Шмыров и Курсина отыскали и собрали вместе людей, прошедших через этот лагерь. Записали их истории. Коллекция музея пополнилась их документами и личными вещами. "Например, Леонид Бородин передал – у меня даже сейчас мурашки по коже бегут, когда я вспоминаю этот момент! – свою полосатую робу, робу узника особого режима", – говорит Курсина. В августе 1985 года писатель и публицист Леонид Бородин сидел в камере с украинским поэтом и диссидентом Василем Стусом. Это были последние дни вместе в камере – Стуса поместили в карцер, 27 августа он объявил голодовку и скончался 4 сентября. Там же, в "Перми-36" чудом остался жив литовский диссидент Балис Гаяускас. Начальство лагеря подсадило к нему в камеру уголовника, который нанес ему 8 ударов отверткой. Отвертка немного не дошла до сердца.

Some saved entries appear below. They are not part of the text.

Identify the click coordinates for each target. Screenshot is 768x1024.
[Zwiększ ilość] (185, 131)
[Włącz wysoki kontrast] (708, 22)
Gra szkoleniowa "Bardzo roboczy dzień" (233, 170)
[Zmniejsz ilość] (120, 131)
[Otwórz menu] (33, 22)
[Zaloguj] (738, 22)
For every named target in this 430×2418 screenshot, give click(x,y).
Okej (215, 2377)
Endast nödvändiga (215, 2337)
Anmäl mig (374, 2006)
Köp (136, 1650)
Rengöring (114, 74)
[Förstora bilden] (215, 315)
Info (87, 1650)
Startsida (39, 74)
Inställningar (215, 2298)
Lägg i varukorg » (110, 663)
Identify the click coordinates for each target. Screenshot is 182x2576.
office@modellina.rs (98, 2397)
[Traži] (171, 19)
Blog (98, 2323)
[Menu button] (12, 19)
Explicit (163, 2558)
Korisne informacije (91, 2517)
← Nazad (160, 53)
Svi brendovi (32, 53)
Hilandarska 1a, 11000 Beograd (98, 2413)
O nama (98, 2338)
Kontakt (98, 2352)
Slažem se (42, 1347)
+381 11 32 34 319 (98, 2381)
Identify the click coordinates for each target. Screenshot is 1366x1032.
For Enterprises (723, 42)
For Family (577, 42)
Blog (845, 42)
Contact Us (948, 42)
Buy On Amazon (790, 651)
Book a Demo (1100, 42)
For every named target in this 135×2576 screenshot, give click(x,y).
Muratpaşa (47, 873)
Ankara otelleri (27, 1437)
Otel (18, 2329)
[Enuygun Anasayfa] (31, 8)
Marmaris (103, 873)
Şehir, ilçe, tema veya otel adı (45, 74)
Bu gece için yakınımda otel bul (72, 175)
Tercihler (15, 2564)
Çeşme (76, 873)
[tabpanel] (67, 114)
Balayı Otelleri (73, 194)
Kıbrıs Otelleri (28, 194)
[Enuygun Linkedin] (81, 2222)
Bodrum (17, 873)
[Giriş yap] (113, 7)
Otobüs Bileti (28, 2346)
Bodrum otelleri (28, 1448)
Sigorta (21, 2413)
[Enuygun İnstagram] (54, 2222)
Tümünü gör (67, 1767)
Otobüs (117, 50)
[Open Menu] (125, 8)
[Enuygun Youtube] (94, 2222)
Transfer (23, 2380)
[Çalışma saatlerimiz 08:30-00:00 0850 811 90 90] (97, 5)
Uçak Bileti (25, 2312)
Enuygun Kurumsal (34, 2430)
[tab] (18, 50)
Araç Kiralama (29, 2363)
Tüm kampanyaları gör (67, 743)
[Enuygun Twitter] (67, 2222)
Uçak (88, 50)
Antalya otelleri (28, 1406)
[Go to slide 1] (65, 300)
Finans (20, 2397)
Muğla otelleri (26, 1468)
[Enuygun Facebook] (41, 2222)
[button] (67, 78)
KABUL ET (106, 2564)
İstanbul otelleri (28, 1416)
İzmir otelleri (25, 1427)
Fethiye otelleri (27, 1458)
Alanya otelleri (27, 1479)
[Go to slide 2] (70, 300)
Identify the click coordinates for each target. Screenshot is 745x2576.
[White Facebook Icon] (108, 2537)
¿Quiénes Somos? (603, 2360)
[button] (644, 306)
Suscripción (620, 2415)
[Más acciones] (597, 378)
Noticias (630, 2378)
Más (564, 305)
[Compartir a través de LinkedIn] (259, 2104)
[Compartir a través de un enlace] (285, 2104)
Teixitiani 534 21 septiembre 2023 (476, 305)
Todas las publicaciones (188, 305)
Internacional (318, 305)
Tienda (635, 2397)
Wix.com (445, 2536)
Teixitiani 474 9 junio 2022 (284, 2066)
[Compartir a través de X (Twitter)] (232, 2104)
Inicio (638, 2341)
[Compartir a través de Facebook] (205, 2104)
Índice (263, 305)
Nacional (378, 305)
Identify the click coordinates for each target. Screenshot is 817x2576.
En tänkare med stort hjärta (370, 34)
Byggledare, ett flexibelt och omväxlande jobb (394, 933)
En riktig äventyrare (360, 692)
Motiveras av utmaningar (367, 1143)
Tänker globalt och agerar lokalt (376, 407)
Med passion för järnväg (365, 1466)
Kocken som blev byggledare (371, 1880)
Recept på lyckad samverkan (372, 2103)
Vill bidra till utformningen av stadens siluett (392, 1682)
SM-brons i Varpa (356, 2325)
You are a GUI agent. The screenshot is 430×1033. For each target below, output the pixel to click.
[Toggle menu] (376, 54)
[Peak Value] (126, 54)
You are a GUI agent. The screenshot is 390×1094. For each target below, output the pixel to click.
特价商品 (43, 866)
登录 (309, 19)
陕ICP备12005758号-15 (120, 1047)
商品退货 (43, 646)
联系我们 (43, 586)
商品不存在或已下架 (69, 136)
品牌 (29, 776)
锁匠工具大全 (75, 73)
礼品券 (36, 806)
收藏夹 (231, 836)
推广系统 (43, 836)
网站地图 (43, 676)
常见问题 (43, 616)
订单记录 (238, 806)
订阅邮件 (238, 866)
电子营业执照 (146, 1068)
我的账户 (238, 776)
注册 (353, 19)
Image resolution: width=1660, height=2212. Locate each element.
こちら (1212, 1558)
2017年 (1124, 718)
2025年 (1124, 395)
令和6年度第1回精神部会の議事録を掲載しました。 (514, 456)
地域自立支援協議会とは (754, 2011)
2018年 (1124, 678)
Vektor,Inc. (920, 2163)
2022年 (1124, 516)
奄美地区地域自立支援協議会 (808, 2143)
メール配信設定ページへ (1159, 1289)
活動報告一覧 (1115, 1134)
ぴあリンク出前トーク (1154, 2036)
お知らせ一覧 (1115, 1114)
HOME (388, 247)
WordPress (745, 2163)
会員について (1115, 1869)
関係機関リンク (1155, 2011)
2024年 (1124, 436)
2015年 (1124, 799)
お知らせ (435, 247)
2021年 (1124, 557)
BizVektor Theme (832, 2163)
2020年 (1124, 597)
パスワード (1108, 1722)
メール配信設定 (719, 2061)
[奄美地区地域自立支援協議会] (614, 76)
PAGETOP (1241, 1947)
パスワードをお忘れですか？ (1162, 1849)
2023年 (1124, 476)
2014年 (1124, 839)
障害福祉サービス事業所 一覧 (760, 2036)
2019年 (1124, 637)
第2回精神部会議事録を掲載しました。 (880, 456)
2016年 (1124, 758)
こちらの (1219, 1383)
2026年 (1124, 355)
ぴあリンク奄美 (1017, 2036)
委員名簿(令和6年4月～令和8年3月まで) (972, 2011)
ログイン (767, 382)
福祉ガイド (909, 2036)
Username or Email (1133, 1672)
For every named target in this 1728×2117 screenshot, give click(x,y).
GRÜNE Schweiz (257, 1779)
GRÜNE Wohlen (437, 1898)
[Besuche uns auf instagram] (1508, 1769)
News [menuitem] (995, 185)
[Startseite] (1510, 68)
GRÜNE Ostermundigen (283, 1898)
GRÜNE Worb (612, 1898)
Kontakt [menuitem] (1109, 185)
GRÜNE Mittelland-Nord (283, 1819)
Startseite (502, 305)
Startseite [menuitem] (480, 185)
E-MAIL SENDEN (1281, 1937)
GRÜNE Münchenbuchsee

"Из воспоминаний, из разговоров с этими людьми, большинство из которых были люди творческих профессий, из их писем я поняла, что больше всего их угнетало отсутствие цвета, – рассказывает Курсина. – Краски, которыми пользовались при окрашивании стен, помещений внутри и извне – это все было такого угнетающего темного, мрачного, психологически очень некомфортного цвета. А в бараке особого режима был еще и особый режим тишины. Из окон не было видно даже улицы. Все окна в камерах были забраны либо намордниками, специальными деревянными сооружениями, либо выходили на расположенный вплотную к зданию забор. И если на строгой зоне политзаключенные могли все-таки какое-то время находиться на улице, могли общаться друг с другом, написать письмо, то на особой зоне такой возможности не было". Политические рецидивисты или те, кто попадал по статье 70-й – антисоветская агитация и пропаганда, отбывали срок в камерах. И работали они на особой зоне тоже в камере, которая располагалась через коридор, напротив.

И о семье Романовых

В лагере репрессий под звуки советских песен рассказывают о тяжелом труде охраны, как того и добивались бывшие охранники

16 августа некоммерческая организация "Мемориальный центр истории политических репрессий "Пермь-36" официально прекратила свое существование. В 2012 году лагерь-музей, восстановленный благодаря энтузиазму и преданности группы людей, стал государственным. Потом начались проблемы: ходили разговоры о том, что это будет музей репрессий в целом, со времен Бориса Годунова до советских времен, что в нем будет экспозиция о судьбе последнего императора и семьи Романовых. Был отменен ежегодный международный форум "Пилорама", с 2005 года проходивший на территории мемориального комплекса. А потом и сама неправительственная организация была объявлена "иностранным агентом". Создателей музея больше не пускали в музей. В лагере репрессий под звуки советских песен рассказывают о тяжелом труде охраны, как того и добивались бывшие охранники, утверждающие, что в "Перми-36" были настолько "тепличные условия", что даже некоторые уголовники прикидывались "политическими", чтобы их туда поместили. Правда, такую историю советской репрессивной системы узнают единицы – посетителей в новом музее практически нет.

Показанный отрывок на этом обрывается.